***** ENTRIES SHOWN

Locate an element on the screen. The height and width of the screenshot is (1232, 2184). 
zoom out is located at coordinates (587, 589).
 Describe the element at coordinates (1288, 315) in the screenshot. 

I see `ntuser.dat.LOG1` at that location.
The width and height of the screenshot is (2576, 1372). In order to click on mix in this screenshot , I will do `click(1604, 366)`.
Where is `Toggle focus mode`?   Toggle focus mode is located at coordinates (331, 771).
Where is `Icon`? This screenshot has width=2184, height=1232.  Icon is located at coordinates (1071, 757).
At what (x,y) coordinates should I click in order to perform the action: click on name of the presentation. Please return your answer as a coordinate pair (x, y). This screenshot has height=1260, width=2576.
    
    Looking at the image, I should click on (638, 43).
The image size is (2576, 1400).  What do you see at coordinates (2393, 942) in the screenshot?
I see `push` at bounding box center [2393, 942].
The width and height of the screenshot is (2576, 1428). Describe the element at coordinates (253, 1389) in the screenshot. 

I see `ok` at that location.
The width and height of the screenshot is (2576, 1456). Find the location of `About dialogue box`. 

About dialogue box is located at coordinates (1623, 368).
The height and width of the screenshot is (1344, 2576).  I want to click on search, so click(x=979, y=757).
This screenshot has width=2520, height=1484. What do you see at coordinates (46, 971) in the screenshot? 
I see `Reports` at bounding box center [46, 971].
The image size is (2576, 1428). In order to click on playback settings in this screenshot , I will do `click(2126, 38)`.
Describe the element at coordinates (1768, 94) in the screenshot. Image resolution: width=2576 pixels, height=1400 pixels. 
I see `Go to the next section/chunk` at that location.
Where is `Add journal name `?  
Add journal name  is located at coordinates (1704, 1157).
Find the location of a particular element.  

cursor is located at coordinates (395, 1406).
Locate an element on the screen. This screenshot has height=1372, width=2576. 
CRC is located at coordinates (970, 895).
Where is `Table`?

**********

TASK BRIEF ▸
Copy the stretch of the material from the line containing "Locate an element on the screen. This" through the end of the material, both ends included.

EXERCISE RESULT ▸
Locate an element on the screen. This screenshot has height=1372, width=2576. 
CRC is located at coordinates (970, 895).
Where is `Table`?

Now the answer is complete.